Short problem:
Copy the data starting at the line containing "You are a computer-use" and ending at the line containing "Instruction: Click the LinkedIn share icon", reproducing those lines verbatim.

Source material:
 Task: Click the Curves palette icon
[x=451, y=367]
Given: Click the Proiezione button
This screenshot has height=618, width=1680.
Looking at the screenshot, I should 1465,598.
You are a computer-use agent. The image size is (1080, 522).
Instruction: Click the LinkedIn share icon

---

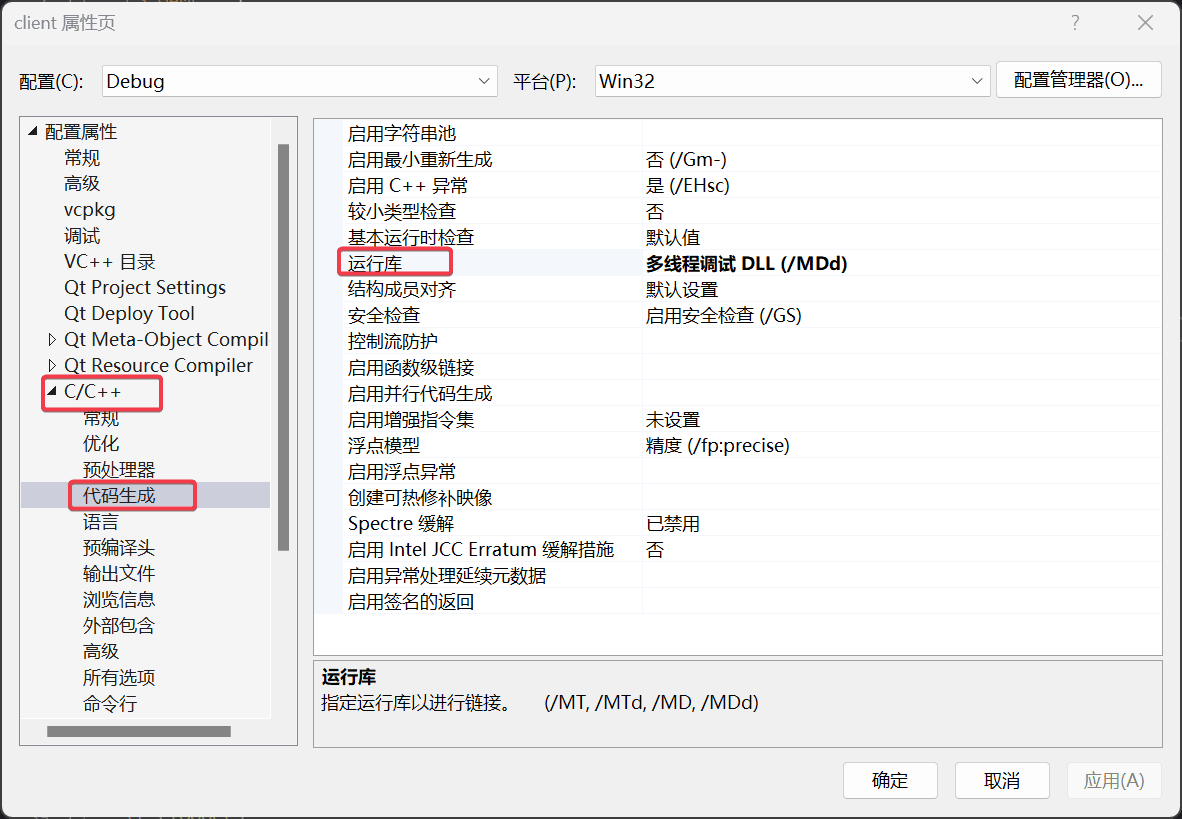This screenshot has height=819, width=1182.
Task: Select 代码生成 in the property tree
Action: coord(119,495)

Written response:
You are a computer-use agent. The image size is (1080, 522).
Instruction: Click the LinkedIn share icon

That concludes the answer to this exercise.